◆ INSTRUCTION: Copy the material from the line containing "Select Основные настройки" through the line containing "[x=302, y=785]", renaming "Shroud" to "Cloak" and leaving everything else unchanged. Output only those lines.

Word and element location records:
● ● ● ● ● ● ●

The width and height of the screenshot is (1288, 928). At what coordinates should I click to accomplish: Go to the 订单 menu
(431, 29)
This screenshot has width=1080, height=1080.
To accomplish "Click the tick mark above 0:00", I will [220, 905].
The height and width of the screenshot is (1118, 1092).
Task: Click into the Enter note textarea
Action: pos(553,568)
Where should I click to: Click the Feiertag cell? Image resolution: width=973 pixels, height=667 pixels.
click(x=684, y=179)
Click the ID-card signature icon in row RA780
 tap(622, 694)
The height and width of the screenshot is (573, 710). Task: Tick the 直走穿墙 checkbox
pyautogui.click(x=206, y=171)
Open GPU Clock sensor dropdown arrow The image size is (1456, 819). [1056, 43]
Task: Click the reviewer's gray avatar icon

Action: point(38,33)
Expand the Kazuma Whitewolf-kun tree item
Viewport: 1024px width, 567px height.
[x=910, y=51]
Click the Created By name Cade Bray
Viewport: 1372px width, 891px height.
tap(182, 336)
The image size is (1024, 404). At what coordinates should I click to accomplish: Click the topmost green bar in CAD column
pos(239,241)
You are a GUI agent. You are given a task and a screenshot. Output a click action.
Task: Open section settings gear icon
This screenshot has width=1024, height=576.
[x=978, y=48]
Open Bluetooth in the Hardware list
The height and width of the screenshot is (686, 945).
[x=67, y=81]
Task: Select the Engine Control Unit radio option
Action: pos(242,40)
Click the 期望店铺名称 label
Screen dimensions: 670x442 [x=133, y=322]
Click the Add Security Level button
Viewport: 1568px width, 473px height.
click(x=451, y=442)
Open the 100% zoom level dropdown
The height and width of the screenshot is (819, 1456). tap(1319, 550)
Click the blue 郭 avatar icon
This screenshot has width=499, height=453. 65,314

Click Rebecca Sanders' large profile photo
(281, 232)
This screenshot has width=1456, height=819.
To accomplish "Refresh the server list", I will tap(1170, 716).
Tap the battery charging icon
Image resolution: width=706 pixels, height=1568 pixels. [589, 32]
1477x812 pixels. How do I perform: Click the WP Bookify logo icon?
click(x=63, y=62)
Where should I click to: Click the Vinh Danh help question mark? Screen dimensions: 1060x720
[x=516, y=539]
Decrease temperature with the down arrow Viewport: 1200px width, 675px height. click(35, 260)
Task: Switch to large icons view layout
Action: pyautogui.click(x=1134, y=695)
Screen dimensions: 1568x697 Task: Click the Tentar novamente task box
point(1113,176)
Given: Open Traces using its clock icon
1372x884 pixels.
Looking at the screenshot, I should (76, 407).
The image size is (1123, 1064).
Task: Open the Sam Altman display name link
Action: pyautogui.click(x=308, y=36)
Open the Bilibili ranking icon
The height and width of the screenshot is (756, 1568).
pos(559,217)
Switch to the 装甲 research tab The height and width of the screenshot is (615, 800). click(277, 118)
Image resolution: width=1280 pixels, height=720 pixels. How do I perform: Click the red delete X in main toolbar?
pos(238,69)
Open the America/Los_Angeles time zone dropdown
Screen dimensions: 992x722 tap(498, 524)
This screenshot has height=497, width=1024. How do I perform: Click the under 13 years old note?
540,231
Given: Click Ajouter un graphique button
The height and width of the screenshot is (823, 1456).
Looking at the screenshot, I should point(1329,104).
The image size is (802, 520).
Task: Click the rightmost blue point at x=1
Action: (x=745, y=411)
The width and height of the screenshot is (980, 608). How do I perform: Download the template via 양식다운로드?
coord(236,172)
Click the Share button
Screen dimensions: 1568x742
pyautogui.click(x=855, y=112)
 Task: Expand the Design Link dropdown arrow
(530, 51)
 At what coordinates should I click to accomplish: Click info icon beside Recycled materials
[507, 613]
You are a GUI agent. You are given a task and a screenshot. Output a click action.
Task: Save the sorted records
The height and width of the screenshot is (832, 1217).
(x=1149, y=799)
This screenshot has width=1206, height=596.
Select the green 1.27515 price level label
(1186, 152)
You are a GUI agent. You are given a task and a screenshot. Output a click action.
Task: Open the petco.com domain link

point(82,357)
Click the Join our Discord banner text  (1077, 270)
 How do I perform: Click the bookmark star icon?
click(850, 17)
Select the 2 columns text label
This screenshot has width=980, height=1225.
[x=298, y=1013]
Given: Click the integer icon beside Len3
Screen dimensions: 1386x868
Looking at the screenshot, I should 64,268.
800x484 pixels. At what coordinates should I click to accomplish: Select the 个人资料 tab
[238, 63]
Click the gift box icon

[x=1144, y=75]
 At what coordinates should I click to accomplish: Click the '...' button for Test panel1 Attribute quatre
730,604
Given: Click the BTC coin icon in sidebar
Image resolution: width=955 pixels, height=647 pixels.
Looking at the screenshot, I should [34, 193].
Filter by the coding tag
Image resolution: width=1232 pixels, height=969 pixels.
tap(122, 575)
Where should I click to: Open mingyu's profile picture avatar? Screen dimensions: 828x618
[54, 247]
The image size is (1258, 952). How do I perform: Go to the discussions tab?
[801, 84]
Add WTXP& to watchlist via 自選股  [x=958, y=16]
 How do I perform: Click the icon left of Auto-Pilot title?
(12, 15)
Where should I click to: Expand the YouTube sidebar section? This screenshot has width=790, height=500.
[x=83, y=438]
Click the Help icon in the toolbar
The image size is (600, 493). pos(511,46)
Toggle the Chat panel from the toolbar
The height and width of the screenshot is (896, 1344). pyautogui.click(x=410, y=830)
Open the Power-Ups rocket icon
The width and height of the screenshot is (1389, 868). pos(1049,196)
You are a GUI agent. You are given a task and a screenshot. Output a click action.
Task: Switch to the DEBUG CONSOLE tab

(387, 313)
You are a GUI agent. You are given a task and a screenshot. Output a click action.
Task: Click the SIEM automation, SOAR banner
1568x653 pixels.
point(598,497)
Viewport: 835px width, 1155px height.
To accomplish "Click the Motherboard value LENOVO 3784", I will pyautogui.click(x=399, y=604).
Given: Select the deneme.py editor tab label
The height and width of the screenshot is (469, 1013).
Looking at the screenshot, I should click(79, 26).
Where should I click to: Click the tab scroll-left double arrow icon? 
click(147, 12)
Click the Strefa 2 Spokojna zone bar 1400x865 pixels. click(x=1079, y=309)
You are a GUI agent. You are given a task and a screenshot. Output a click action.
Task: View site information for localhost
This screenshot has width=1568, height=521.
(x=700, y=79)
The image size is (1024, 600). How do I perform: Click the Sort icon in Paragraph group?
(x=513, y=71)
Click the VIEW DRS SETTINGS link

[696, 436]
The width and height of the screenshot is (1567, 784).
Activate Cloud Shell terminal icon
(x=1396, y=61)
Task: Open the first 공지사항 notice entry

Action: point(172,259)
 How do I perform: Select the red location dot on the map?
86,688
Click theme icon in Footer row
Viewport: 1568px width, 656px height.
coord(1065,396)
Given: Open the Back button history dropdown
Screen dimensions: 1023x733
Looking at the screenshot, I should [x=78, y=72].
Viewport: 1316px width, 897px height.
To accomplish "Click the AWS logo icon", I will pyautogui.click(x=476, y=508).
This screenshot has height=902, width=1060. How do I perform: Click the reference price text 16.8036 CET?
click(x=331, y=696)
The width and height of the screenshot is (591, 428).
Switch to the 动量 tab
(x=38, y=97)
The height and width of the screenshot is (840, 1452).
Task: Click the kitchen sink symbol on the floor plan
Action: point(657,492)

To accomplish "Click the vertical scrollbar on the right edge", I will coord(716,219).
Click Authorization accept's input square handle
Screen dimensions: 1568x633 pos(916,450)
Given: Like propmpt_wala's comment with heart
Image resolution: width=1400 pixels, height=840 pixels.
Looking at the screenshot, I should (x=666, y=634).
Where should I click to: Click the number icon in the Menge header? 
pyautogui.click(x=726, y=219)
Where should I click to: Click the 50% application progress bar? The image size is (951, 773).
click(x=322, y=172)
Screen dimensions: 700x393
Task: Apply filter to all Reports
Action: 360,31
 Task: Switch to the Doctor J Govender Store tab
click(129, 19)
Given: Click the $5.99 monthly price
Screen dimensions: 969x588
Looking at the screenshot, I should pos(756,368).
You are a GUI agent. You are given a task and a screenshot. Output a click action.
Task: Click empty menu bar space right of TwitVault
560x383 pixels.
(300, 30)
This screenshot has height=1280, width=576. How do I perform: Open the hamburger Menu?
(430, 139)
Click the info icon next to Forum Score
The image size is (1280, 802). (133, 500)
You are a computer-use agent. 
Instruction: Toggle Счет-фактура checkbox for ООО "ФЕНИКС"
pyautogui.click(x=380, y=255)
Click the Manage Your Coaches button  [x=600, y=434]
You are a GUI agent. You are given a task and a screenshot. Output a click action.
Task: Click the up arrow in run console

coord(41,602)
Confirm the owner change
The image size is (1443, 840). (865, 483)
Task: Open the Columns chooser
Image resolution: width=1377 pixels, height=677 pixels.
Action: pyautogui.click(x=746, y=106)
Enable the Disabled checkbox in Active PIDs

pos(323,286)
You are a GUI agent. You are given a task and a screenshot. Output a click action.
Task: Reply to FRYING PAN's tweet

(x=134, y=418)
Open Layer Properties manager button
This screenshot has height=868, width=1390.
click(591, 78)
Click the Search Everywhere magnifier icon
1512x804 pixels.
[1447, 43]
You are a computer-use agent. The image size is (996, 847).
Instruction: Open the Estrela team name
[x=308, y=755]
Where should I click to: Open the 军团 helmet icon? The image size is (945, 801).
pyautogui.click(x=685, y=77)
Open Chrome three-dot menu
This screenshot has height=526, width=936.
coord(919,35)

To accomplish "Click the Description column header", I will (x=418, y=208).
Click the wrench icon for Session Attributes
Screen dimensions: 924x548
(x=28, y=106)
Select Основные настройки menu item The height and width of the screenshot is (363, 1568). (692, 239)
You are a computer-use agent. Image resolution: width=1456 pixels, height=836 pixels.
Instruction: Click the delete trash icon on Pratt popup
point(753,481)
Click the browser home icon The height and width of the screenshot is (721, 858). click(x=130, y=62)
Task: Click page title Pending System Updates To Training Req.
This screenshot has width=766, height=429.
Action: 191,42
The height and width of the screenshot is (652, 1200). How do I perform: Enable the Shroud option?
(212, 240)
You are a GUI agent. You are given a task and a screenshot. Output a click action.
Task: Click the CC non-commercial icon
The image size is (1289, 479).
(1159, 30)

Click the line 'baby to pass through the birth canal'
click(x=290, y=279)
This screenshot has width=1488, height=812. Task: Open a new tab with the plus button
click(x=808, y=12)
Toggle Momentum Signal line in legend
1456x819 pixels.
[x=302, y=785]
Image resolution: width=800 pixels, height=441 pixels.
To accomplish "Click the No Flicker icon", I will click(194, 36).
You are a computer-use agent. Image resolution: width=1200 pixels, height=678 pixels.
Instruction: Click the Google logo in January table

● ● ● ● ● ● ●

◆ ANSWER FOR THE TASK:
Select Основные настройки menu item The height and width of the screenshot is (363, 1568). (692, 239)
You are a computer-use agent. Image resolution: width=1456 pixels, height=836 pixels.
Instruction: Click the delete trash icon on Pratt popup
point(753,481)
Click the browser home icon The height and width of the screenshot is (721, 858). click(x=130, y=62)
Task: Click page title Pending System Updates To Training Req.
This screenshot has width=766, height=429.
Action: 191,42
The height and width of the screenshot is (652, 1200). How do I perform: Enable the Cloak option?
(212, 240)
You are a GUI agent. You are given a task and a screenshot. Output a click action.
Task: Click the CC non-commercial icon
The image size is (1289, 479).
(1159, 30)

Click the line 'baby to pass through the birth canal'
click(x=290, y=279)
This screenshot has width=1488, height=812. Task: Open a new tab with the plus button
click(x=808, y=12)
Toggle Momentum Signal line in legend
1456x819 pixels.
[x=302, y=785]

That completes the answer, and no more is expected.